Hi all,
Another thread brought up the topic of what is the concept behind Clojure’s map
function and what are Clojure’s fundamental primitives? So I thought I’d offer some perspective.
By the way, some of this is intermediate to advanced knowledge, so expect that if you’re just starting out, most of it will go over your head for now. And I recommend reading this, but not worrying if you don’t get it. Go work on some 4clojure.org problems, implement small Clojure programs, and then come re-read this again after, and it might start to make more sense.
First of all, to truly understand Clojure’s map
function, and its primitive, you need to go read about the Untyped Lambda Calculus. Unlike Java, C and Python, which are modeled over the Turing Model of computation. Clojure is mostly modeled over the Lambda Calculus as its computational foundation. Basic understanding of it is thus required to understand some of the Clojure primitives.
What makes it confusing is that, there is no machine for the Lambda Calculus. So it is easy to confuse the abstract computational model of functional programming (FP), for the translation layer to encode it over a Turing machine.
Most algorithm and data-structures you learn are designed for practical computing, which can run over existing hardware, and the complexity is measured in term of the hardware itself. These will be imperative in nature, because the machines are imperative, and the Turing model is imperative.

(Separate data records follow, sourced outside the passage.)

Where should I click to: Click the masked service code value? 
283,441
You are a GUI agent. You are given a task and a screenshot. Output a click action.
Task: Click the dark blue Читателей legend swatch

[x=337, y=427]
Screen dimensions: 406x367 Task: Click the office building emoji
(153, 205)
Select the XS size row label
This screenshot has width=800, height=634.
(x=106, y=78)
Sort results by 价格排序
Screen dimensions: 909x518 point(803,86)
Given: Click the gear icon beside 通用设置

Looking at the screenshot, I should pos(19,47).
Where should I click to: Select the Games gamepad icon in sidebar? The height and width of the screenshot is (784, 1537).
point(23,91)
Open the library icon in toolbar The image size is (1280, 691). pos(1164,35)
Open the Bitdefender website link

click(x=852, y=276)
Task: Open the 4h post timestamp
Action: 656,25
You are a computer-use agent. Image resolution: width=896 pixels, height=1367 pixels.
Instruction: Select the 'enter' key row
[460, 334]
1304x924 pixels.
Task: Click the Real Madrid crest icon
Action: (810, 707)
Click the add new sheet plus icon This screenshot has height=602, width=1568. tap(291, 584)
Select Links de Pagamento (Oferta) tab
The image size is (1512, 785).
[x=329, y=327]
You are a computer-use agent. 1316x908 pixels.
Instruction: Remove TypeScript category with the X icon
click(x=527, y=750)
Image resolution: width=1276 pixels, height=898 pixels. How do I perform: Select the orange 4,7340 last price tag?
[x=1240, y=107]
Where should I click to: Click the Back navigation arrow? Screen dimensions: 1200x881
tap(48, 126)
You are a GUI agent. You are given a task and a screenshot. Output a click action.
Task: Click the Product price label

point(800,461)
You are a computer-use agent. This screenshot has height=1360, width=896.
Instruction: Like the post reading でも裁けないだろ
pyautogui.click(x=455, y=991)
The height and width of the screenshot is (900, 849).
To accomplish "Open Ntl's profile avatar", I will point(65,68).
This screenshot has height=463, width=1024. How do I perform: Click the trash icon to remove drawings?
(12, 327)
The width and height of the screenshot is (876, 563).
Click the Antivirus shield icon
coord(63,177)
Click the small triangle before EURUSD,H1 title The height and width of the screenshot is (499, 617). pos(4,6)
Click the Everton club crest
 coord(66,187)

All problems can also be computed with the Lambda Calculus (there’s a proof for it). The algorithms will be different, because the entire model is different. map
being named map
is actually very appropriate, even though most people think it is confusing. I’m going to get to that.
In Lambda Calculus, there are no loops, only term re-writing. Evaluation is the process of recursively rewriting terms in a giant nesting of anonymous functions. This process is called a reduction. There are no variables, no memory, no jumps, no instructions, there arn’t even any numbers or operators like addition and multiplication. In that sense, everything is immutable. And this is why in Clojure variables don’t get assigned, but bound. A let
binds a value to a term, where the term will get re-written on evaluation for its value.
In that way, map
is thus a function which defines a mapping between two sets of values, where the rule of the relationship is the mapping function. It is not a loop, and no mutation takes place (in the abstract, on real hardware, it could be translated into an imperative model, which will loop and make use of mutation). Map simply re-writes terms of terms of terms recursively, and in a mind blowing manner, this reduces to the same thing that a for-loop over the data would, without ever needing a single variable or jump.
You can think of map
in terms of relational algebra, where it defines a one to one relation between inputs and outputs. Where as reduce
defines a one to many or many to one relation. So it is often said to be declarative in that way. When you use map
, you are saying: there exist a mapping
between inputs
of this domain to outputs of that domain, where for each input and output pair, mapping function
is the relationship rule. For example: (map inc [1 2 3])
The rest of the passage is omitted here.